**Consignes:**
**a.** Dans l'article ci-dessous sur l'histoire du féminisme, transcrivez à l'identique le passage qui s'ouvre sur les mots contenant "Préparée par les" et se clôt sur "de George Sand.".
**b.** Réécrivez sous forme de liste le paragraphe de l'article ci-dessous qui commence par « En France, le début de la première vague », en conservant ses faits essentiels.

Le premier à avoir nommé le féminisme l’a fait pour dénigrer ceux qui avaient la folie de nier la différence des sexes en réclamant l’égalité entre les hommes et les femmes. C’était Alexandre Dumas fils, en 1872, dans L’Homme-femme. Cette paternité littéraire explique peut-être la connotation négative de ce mot. « Je ne suis pas féministe mais… », entend-on souvent dire. Dix ans après Dumas, Hubertine Auclert, une des militantes les plus passionnées du suffrage des femmes, retournera le stigmate et lancera le mot pour désigner positivement la lutte pour les droits des femmes. Cette lutte remonte très loin dans le temps comme en témoignent les poèmes Christine de Pizan, née en 1364. Olympe de Gouges mérite une attention particulière avec sa Déclaration des droits de la femme et de la citoyenne (à quand sa panthéonisation ?).

Préparée par les Lumières, la transformation du cadre politique pendant la Révolution formatera le combat à venir fondé sur la revendication de l’égalité des droits et la citoyenneté. « La femme libre » est aussi invoquée dans les années 1830, sous l’influence du saint-simonisme, et pendant la révolution de 1848 alors que le suffrage dit universel est mis en place. La liberté s’incarne dans la brillante personnalité de George Sand.
En France, le début de la première vague du féminisme proprement dit date des années 1860 avec la création d’associations pérennes. Un féminisme républicain attentif à l’éducation des filles, à la réforme du Code civil, à la laïcité (avec le féminisme maçonnique) se met en place.

**Matériel source:**
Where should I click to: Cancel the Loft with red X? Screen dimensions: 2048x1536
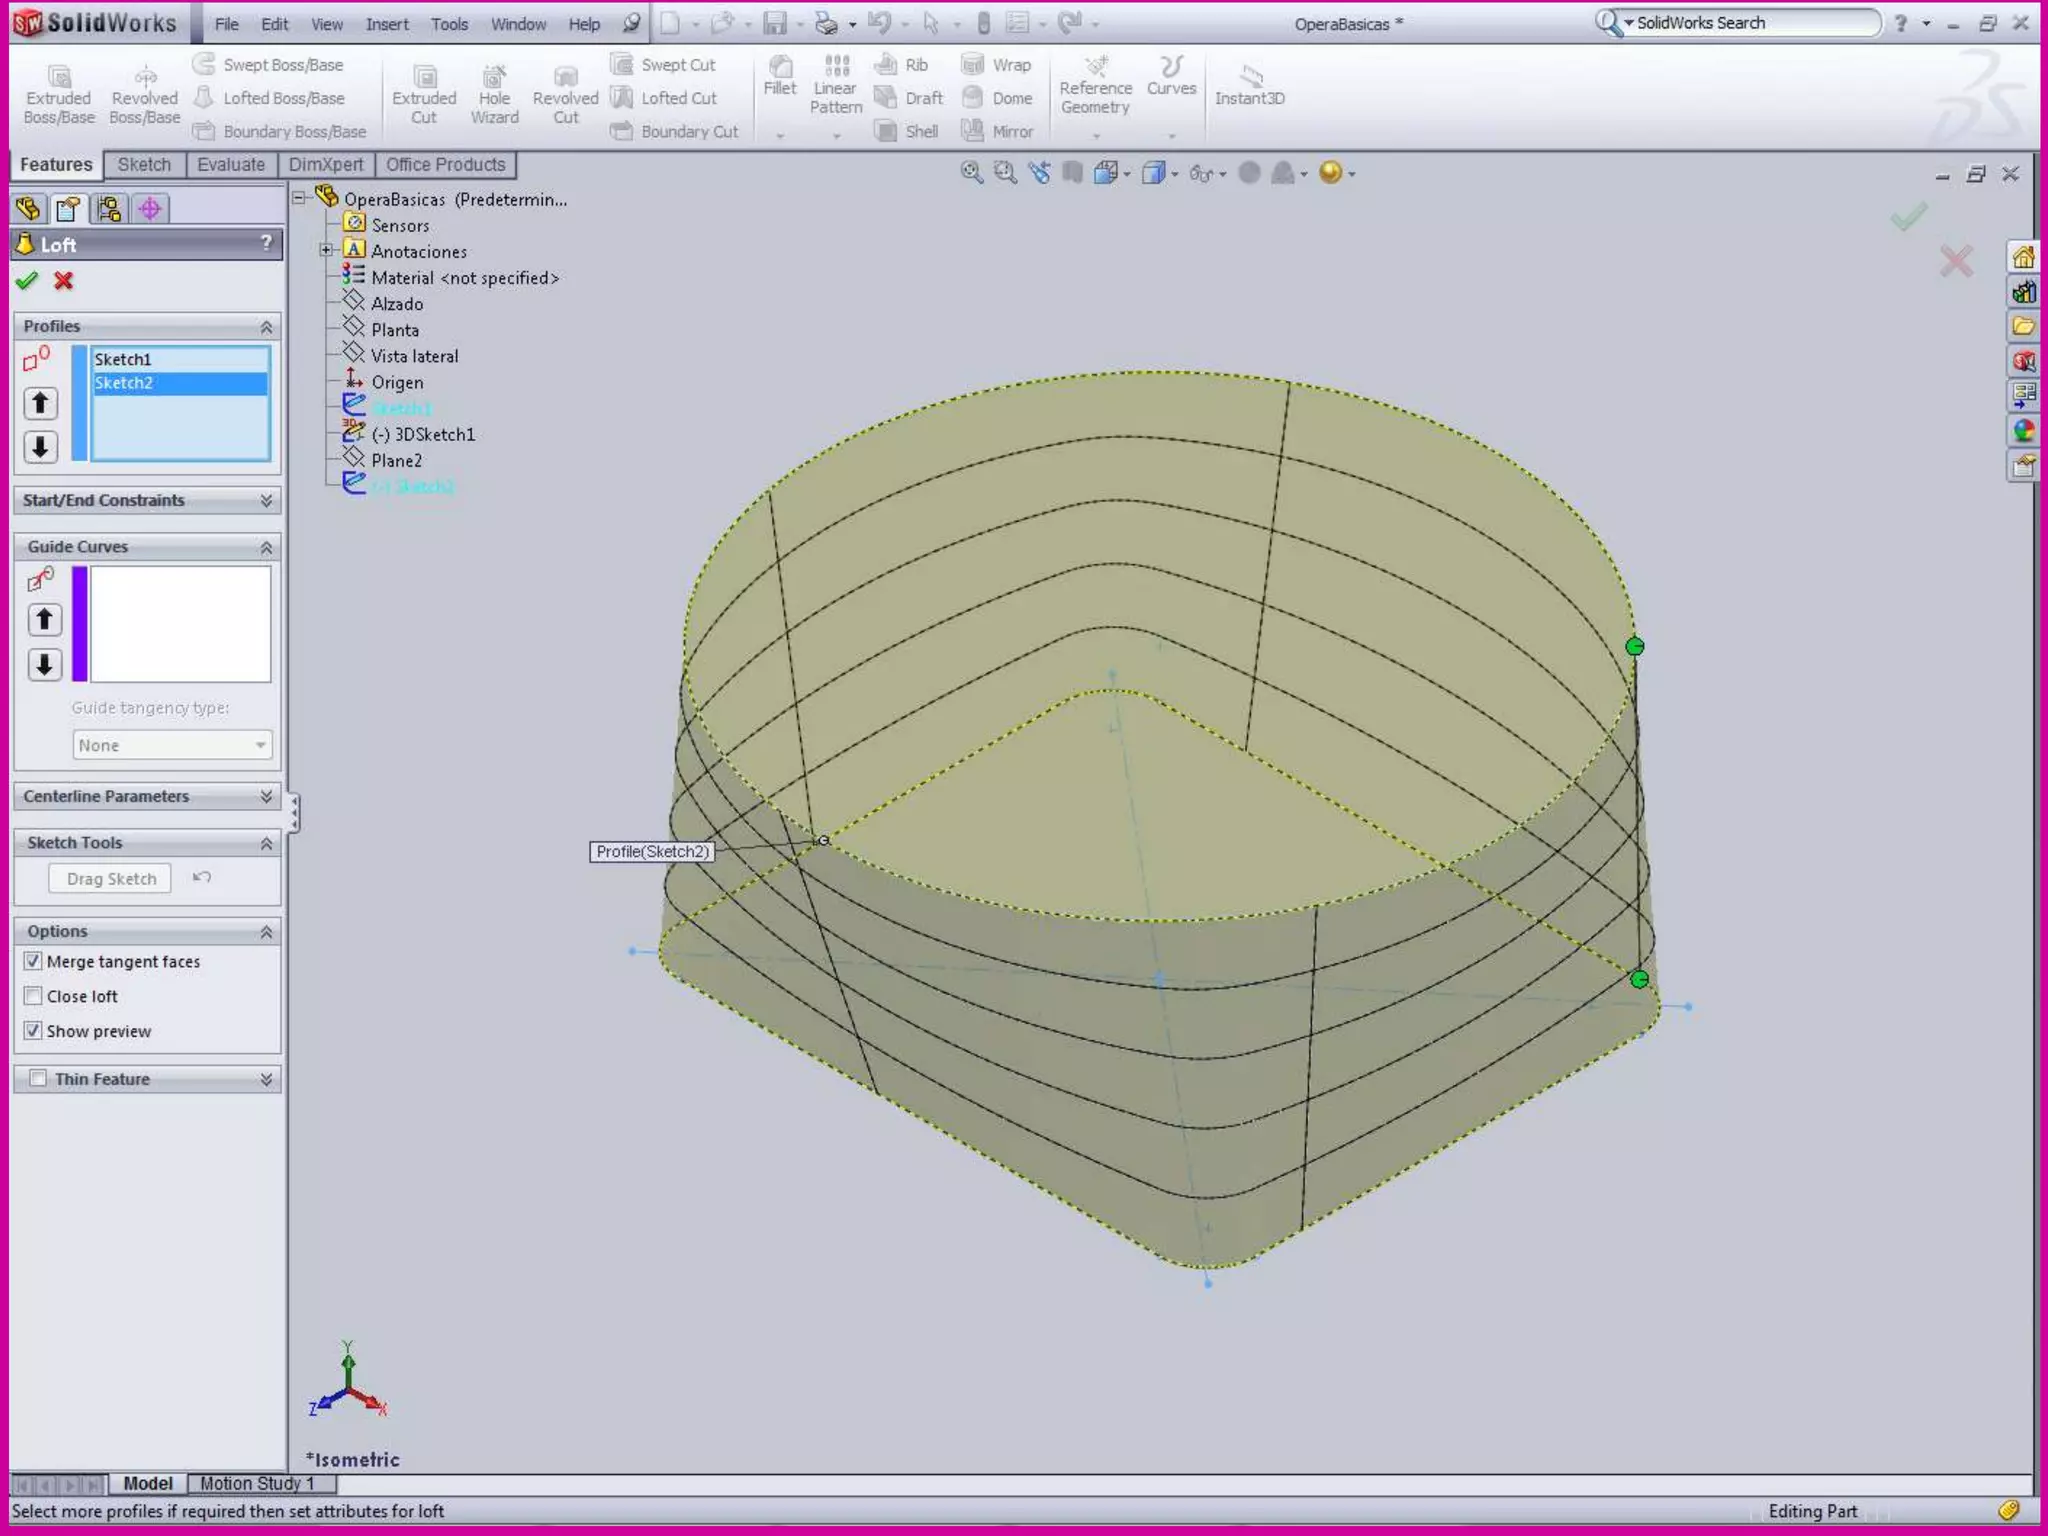pos(64,281)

**Réponses attendues:**
**a.**
Préparée par les Lumières, la transformation du cadre politique pendant la Révolution formatera le combat à venir fondé sur la revendication de l’égalité des droits et la citoyenneté. « La femme libre » est aussi invoquée dans les années 1830, sous l’influence du saint-simonisme, et pendant la révolution de 1848 alors que le suffrage dit universel est mis en place. La liberté s’incarne dans la brillante personnalité de George Sand.

**b.**
- En France, la première vague du féminisme commence dans les années 1860, avec la création d'associations pérennes.
- Un féminisme républicain se met alors en place. Il porte son attention sur :
  - l'éducation des filles ;
  - la réforme du Code civil ;
  - la laïcité, avec le féminisme maçonnique.